Os exemplos são inúmeros. Máquina Mortífera (2016-2019), Westworld (2016-2020), Wet Hot American Summer (2015-2017), Bates Motel (2013-2017), Desventuras em Série (2017-2019), Scream (2015-2019), Buffy: A Caça de Vampiros (1997-2003), Cara Gente Branca (2017-2020), Fargo (2014-2020), Shadowhunters (2016-2019), Taken (2017-2018), Limitless (2015-2016), Um Drink no Inferno (2014-2016), Rosemary’s Baby (2014), Minority Report (2015) e muitas outras foram, antes de aterrissarem nas telinhas, longas-metragens com diferentes níveis de impacto na telona. Da mesma forma, essas experimentações seriadas também obtiveram resultados diversos. Enquanto a maioria se ocupou basicamente de apenas reproduzir a mesma história – ou emular igual dinâmica entre os personagens, acreditando que seria o suficiente para garantir sua continuidade – e, com isso, falharam em todas as suas intenções, poucas foram as que conseguiram ir além. Algumas, aliás, se mostraram mais relevantes que os próprios filmes nos quais se basearam. E como conseguiram esse feito? Abandonando o conceito inicial e propondo, de fato, algo novo ao espectador.

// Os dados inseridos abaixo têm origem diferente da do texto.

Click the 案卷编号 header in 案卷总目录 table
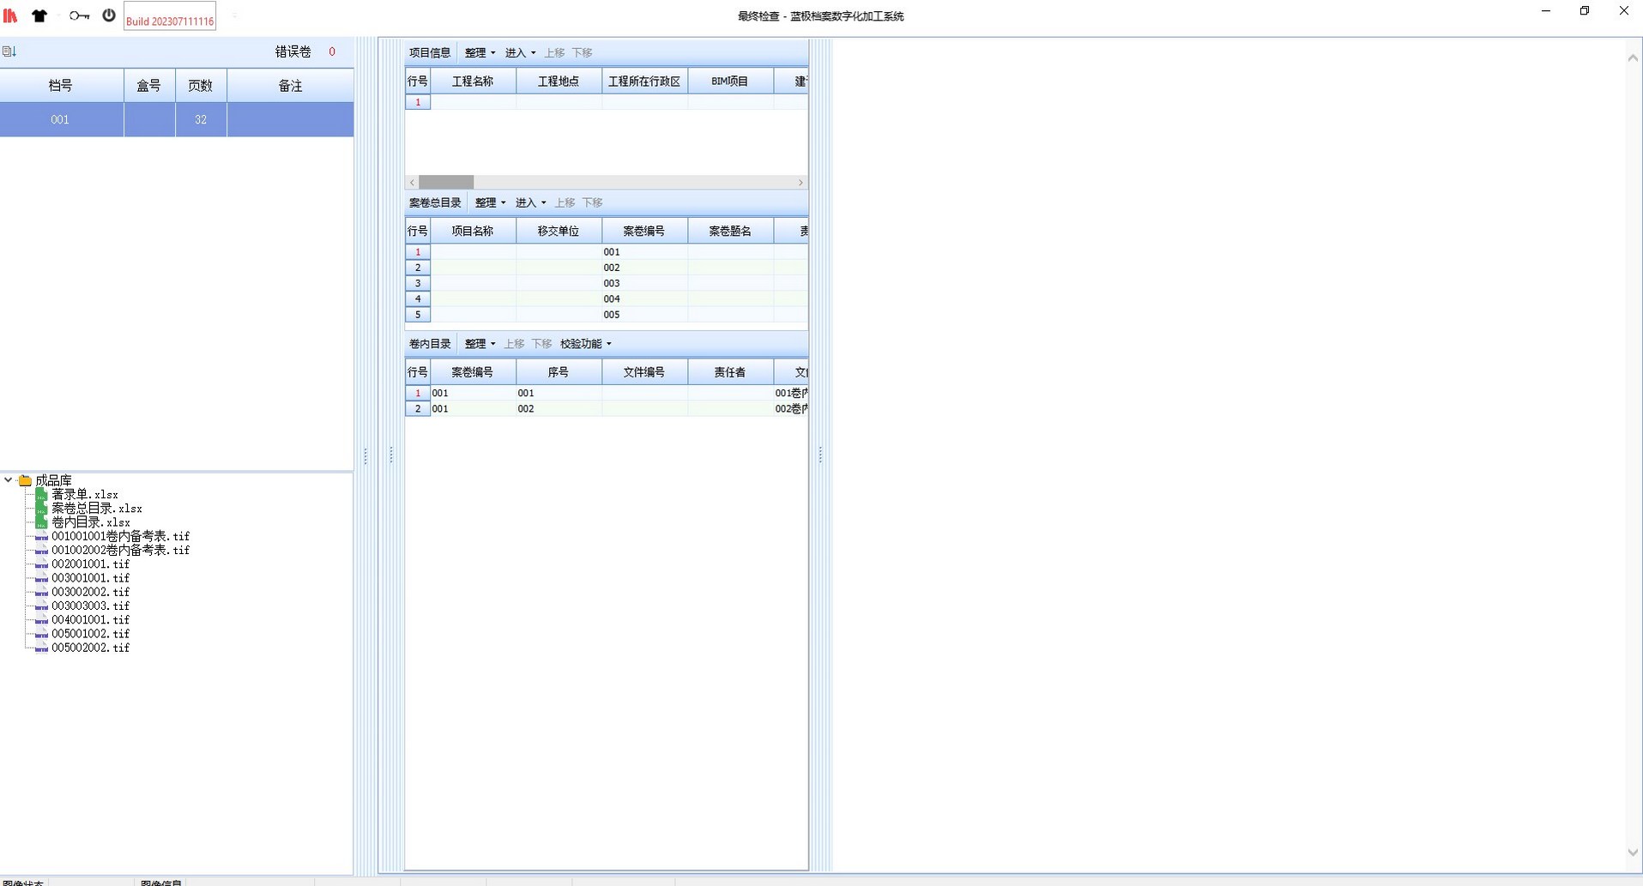The width and height of the screenshot is (1643, 886). (643, 232)
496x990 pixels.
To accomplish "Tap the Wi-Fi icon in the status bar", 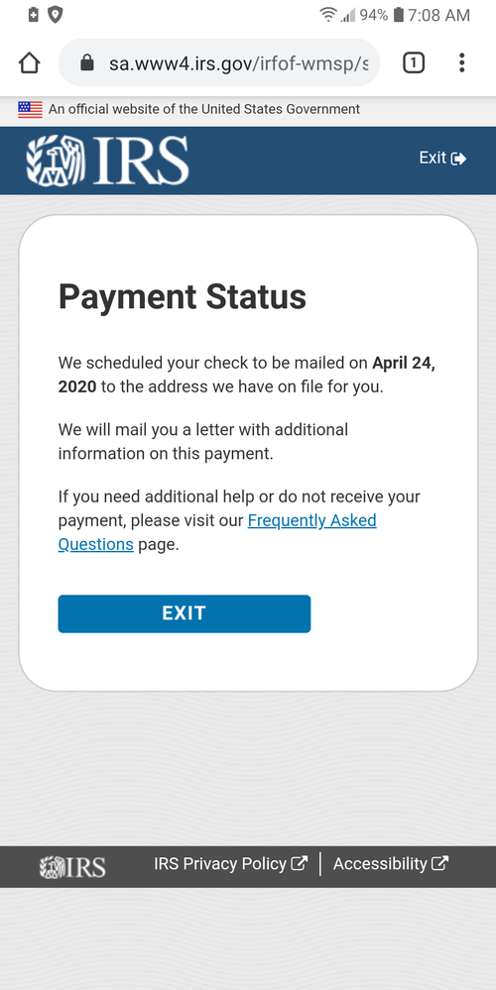I will (328, 15).
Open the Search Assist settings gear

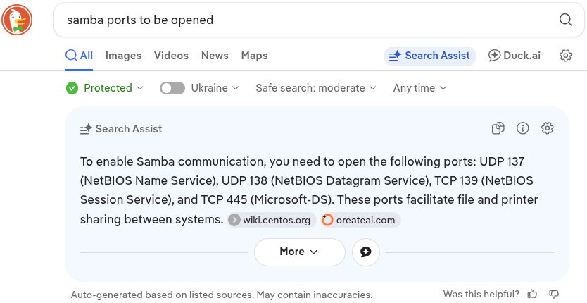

Há muito se fala na crise de criatividade pela qual Hollywood vem atravessando. Se antes a televisão era vista como um subproduto, e apenas astros decadentes se viam reduzidos a esse tipo de trabalho, o audiovisual enquanto entretenimento mudou tanto nos últimos anos que a situação atual é a inversa. Julia Roberts, Nicole Kidman, Will Smith, Brad Pitt, George Clooney, Mark Ruffalo, Chris Hemsworth, Meryl Streep, Al Pacino: é cada vez maior o número de nomes estrelados que vem se dedicando a desenvolver novos projetos para a canais a cabo ou plataformas de streaming. Só que se esse parece ser um caminho inevitável, é sabido também que é preciso deixar a indulgência de lado e investir de forma séria nesse tipo de conteúdo, não apenas estendendo enredos já conhecidos, mas propondo algo original e atraente, que justifique o investimento. Tanto de orçamento, quanto da audiência que irá prestigiá-la. Afinal, trocar de canal é muito mais simples do que alternar entre salas de cinema.